[Rows of pointing data]
-=-=-

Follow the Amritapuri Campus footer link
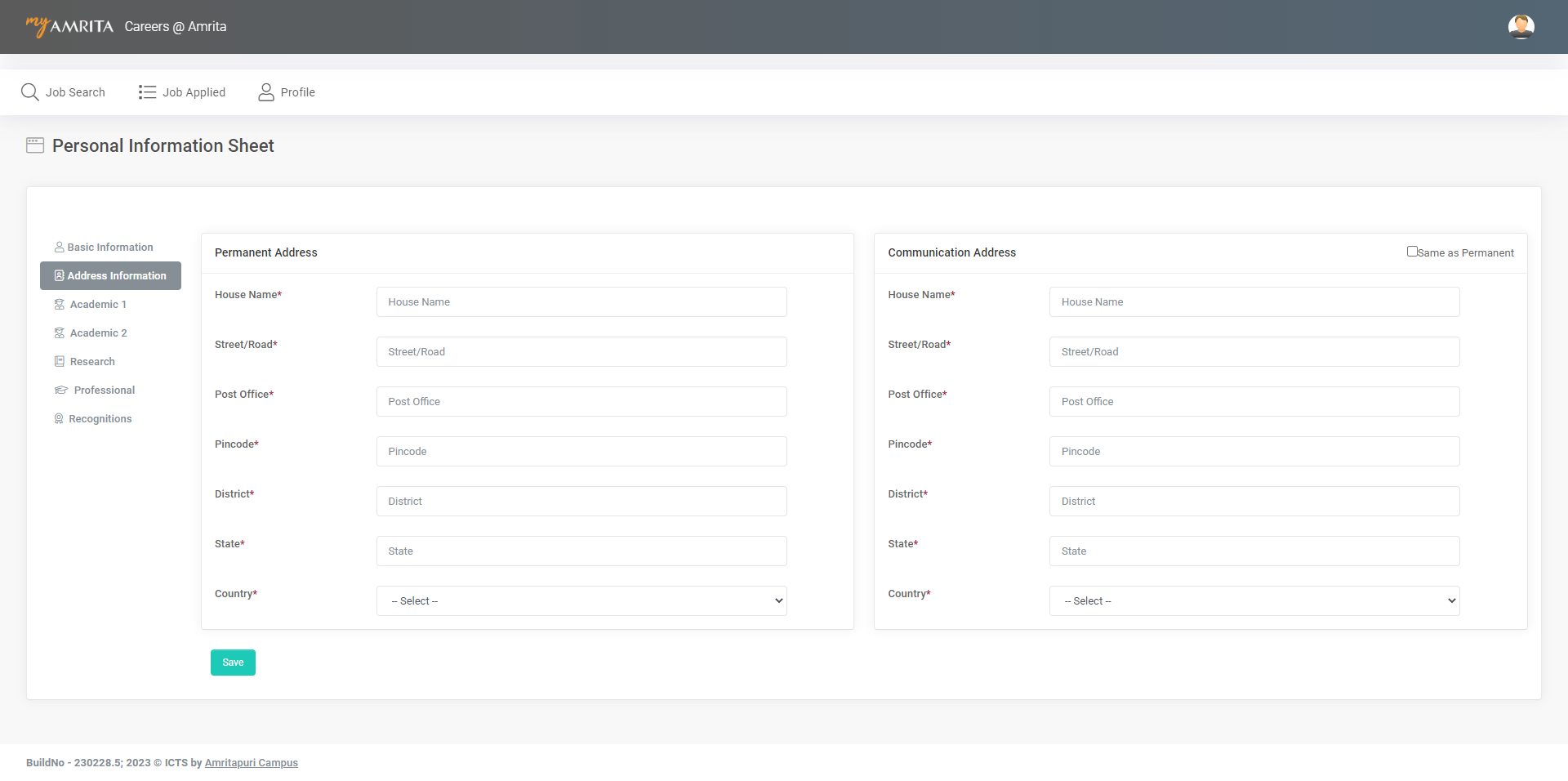This screenshot has height=781, width=1568. click(x=251, y=763)
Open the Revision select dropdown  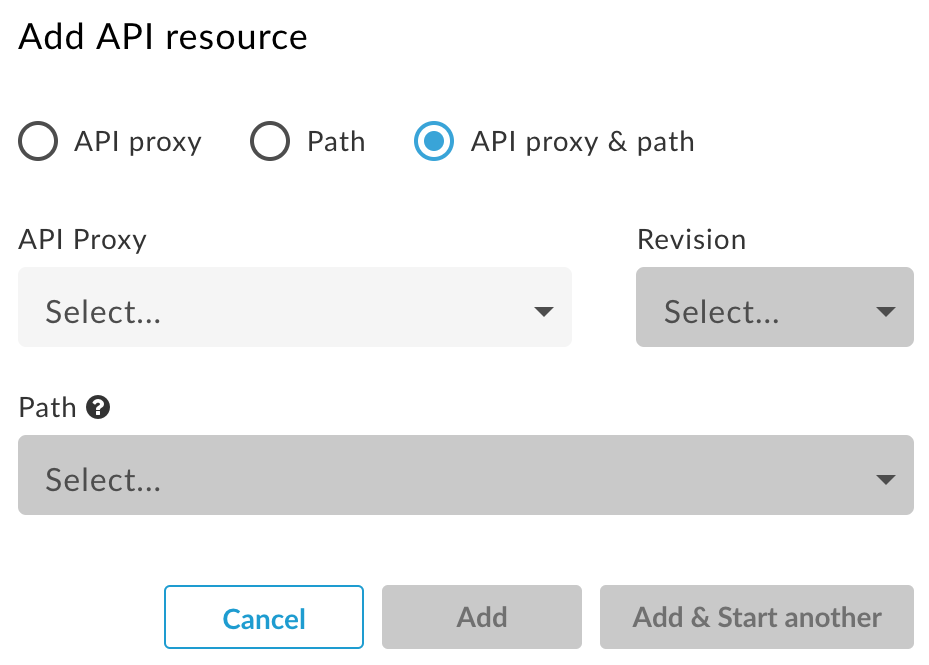(x=775, y=307)
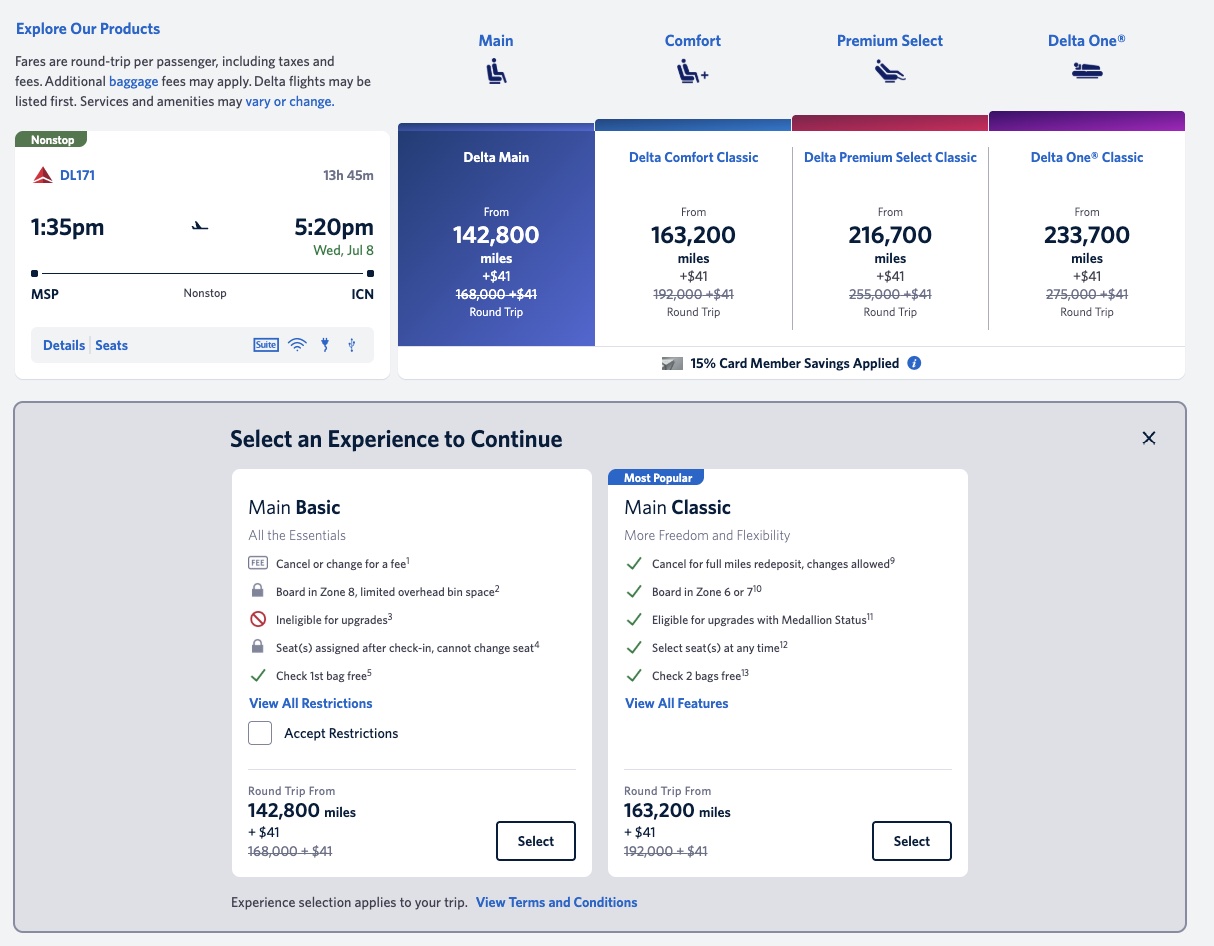The image size is (1214, 946).
Task: Click the Delta logo next to DL171
Action: [x=41, y=173]
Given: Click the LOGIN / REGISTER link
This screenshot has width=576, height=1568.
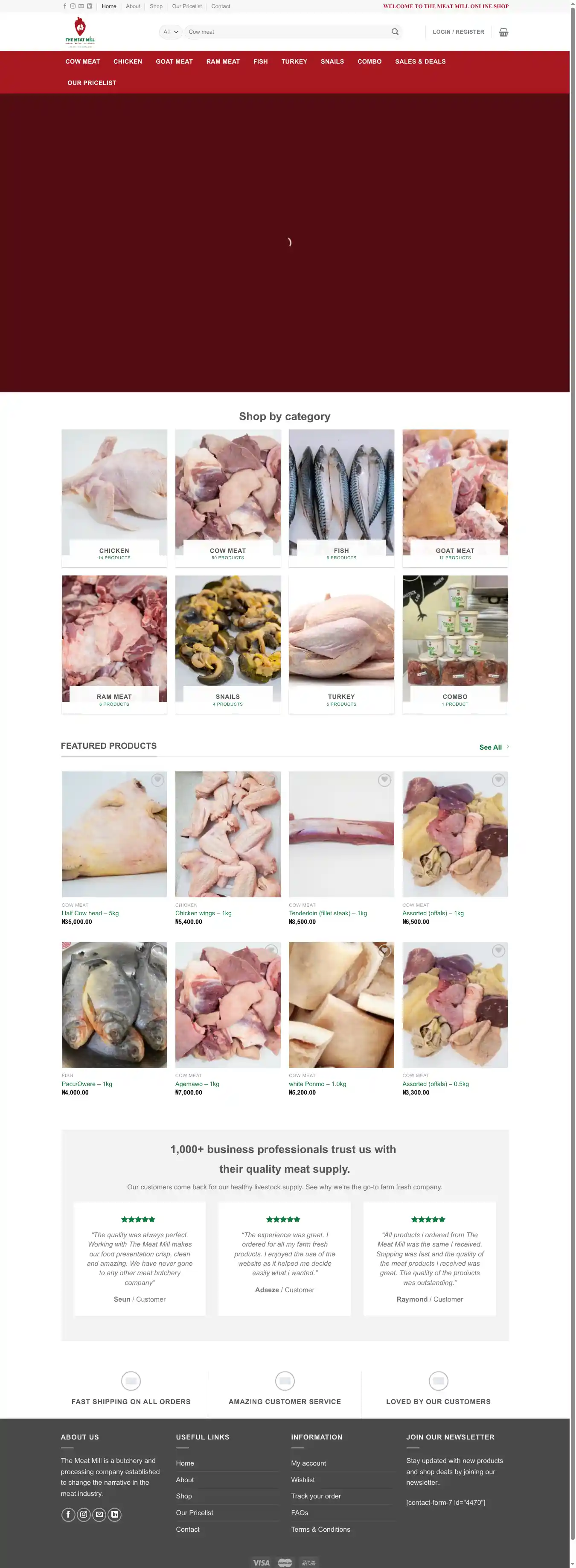Looking at the screenshot, I should click(459, 32).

-=-=-

How many lines in the material above contain the string "link"? Reply with the number alone.

Answer below = 2